MONITOR: Coadministration with P-glycoprotein (P-gp) and/or CYP450 3A4 inhibitors may increase the plasma concentrations and effects of mavorixafor, which is both a substrate of the P-gp transporter and primarily metabolized by CYP450 3A4. When a single dose of mavorixafor (200 mg) was coadministered with the strong CYP450 3A4 and P-gp inhibitor itraconazole (200 mg at steady state), mavorixafor's systemic exposure (AUC) increased approximately 2-fold. The resulting AUC was similar to that expected from a single dose of 400 mg given alone to healthy subjects. Clinical data with drugs that are less potent inhibitors of CYP450 3A4 and/or P-gp are not available. As mavorixafor causes concentration-dependent QT interval prolongation, an increase in its AUC could increase the risk of experiencing this adverse effect.

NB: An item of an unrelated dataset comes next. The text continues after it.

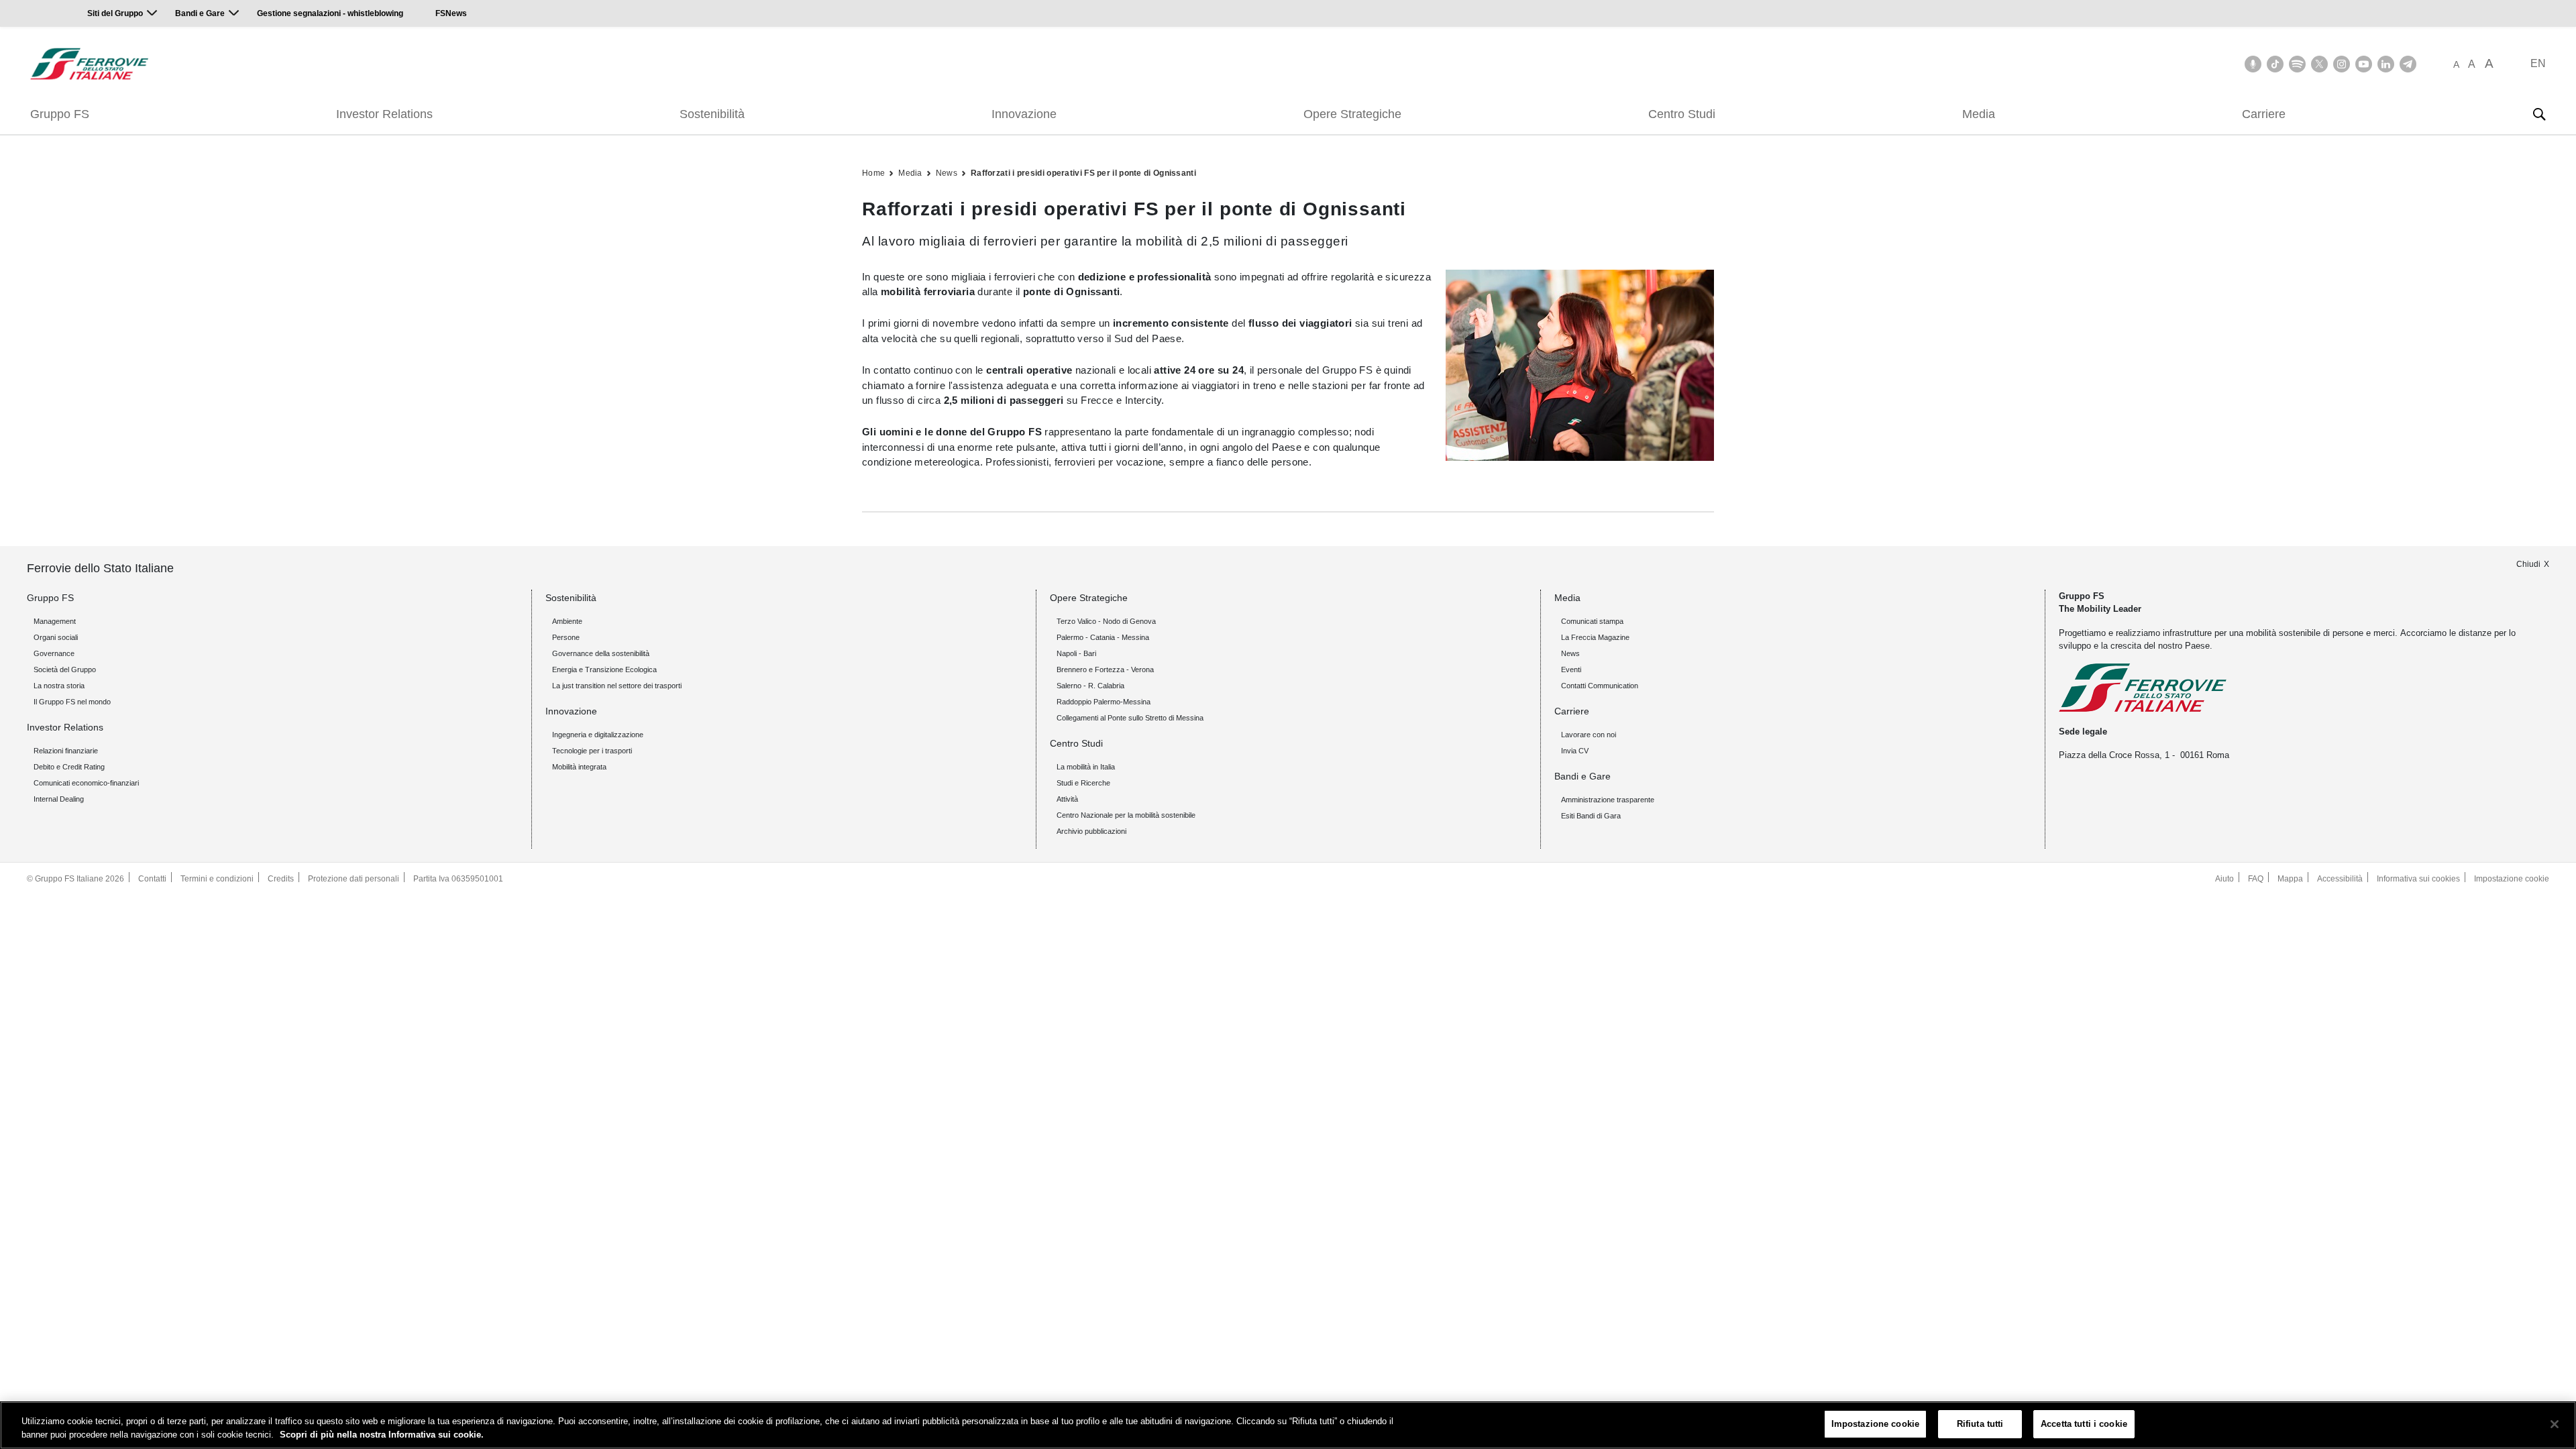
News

MANAGEMENT: Caution and monitoring for adverse effects associated with mavorixafor, such as QT prolongation, are advised if concurrent use with a P-gp and/or CYP450 3A4 inhibitor is required. Any modifiable risk factors for QT prolongation, such as electrolyte abnormalities, should be corrected. The QTc (QT interval corrected for heart rate) should be assessed at baseline and as clinically indicated during concomitant therapy. In addition, the labeling for each medication should be consulted as changes in the QTc interval may require dose adjustments or discontinuation of the drug(s) suspected to be at fault.

Although some in vitro data indicate synergism between macrolide antibiotics and penicillins, other in vitro data indicate antagonism. When these drugs are given together, neither has predictable therapeutic efficacy. Data are available for erythromycin, although theoretically this interaction could occur with any macrolide. Except for monitoring of the effectiveness of antibiotic therapy, no special precautions appear to be necessary.